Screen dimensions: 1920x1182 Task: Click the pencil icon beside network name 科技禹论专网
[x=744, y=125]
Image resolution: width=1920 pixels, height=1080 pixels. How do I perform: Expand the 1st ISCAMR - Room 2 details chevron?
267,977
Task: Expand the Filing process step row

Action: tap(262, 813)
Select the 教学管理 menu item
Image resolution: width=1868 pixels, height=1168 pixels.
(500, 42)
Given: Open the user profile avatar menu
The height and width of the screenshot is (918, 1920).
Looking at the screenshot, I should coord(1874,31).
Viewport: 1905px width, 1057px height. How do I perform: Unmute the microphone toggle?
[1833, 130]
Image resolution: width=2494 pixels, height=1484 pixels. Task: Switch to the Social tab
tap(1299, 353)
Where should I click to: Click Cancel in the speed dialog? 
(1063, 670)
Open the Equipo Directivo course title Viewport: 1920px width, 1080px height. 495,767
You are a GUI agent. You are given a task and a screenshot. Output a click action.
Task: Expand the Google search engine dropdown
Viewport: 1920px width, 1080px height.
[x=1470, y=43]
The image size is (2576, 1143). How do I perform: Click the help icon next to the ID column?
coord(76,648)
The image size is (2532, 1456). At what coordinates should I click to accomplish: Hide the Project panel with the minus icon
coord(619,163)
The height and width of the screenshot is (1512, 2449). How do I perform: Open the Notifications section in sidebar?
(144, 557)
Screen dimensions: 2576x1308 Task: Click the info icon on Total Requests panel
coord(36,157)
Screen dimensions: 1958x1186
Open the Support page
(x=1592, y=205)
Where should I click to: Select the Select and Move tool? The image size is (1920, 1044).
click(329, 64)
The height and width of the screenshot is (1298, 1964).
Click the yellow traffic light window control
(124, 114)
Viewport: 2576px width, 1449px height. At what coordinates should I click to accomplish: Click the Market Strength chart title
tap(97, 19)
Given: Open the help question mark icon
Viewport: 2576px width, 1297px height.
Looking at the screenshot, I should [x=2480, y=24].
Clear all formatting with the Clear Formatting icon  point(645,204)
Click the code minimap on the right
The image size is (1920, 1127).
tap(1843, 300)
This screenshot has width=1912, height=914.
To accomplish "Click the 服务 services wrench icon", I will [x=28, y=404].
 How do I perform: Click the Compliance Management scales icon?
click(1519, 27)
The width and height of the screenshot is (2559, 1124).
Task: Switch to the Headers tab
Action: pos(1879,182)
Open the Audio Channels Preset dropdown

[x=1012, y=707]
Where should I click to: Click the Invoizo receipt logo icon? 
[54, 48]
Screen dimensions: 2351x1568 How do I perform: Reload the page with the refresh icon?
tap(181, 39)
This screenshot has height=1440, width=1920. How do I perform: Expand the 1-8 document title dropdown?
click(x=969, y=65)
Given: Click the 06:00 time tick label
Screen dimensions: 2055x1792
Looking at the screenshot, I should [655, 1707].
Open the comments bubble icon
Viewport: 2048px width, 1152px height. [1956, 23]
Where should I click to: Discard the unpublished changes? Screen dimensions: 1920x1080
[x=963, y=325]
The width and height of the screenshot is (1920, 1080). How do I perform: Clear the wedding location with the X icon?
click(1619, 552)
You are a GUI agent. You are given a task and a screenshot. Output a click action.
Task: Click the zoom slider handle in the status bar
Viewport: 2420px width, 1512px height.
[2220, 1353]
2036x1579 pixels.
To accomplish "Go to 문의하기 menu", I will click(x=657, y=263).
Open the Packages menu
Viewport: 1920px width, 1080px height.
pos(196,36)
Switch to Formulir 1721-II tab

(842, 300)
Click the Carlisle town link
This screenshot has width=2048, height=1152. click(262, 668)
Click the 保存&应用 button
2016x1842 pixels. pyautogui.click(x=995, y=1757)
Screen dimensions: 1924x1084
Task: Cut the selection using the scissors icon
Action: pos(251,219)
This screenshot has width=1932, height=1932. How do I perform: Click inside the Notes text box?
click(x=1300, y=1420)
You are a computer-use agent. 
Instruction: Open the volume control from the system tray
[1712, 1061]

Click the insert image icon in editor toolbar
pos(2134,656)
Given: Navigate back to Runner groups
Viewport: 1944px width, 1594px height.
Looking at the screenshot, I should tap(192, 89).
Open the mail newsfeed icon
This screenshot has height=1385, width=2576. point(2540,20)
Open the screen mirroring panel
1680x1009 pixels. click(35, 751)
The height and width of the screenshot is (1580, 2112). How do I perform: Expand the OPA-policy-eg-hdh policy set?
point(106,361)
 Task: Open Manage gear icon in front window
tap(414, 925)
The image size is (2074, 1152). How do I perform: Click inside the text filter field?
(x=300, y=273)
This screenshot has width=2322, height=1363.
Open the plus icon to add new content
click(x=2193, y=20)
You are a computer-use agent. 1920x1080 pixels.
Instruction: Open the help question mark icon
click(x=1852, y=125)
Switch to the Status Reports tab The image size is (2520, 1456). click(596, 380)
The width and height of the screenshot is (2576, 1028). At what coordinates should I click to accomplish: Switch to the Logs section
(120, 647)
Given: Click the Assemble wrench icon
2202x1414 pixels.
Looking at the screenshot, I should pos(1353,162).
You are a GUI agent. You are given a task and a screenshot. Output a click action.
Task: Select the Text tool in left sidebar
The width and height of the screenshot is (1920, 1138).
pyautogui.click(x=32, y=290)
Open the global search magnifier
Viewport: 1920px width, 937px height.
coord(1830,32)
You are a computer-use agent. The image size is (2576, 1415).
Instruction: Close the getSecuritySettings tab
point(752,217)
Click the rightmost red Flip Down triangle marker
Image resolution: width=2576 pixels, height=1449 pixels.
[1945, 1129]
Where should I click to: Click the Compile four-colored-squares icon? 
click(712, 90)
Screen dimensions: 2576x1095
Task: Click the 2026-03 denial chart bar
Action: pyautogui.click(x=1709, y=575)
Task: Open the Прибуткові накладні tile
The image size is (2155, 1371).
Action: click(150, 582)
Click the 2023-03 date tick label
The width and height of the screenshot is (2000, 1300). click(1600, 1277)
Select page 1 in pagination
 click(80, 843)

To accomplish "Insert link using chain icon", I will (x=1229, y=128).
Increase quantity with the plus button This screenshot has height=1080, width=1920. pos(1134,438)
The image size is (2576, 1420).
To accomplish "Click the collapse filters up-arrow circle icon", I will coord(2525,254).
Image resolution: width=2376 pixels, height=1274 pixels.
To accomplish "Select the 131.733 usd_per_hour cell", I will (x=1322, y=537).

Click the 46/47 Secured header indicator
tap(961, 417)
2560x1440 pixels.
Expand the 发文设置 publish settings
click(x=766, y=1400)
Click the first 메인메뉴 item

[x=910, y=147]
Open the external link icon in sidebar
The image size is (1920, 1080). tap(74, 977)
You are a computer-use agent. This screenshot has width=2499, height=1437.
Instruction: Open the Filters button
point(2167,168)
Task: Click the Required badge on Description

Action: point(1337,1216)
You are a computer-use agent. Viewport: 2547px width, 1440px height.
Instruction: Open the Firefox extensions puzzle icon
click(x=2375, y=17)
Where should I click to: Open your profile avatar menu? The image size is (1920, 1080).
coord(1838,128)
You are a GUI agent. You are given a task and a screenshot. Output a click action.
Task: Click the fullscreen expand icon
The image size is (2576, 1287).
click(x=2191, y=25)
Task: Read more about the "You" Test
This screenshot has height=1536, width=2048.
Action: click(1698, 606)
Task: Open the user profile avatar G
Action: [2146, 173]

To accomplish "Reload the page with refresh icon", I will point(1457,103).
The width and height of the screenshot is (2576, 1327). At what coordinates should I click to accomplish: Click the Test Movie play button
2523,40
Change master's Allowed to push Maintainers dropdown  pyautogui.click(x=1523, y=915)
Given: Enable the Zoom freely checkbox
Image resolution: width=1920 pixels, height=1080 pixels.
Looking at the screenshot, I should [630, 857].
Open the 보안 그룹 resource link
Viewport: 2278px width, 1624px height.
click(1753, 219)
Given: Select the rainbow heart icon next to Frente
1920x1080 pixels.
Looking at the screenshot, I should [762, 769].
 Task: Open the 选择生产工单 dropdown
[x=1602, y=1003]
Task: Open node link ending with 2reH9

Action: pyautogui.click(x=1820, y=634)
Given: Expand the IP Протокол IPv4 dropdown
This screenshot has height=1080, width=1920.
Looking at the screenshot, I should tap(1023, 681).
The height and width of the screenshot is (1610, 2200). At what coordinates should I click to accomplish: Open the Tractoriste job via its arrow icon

**********

TRY IT =>
Across the listing, how many lines contain the word "search"? Give the number without further comment.

WRITTEN RESPONSE =>
2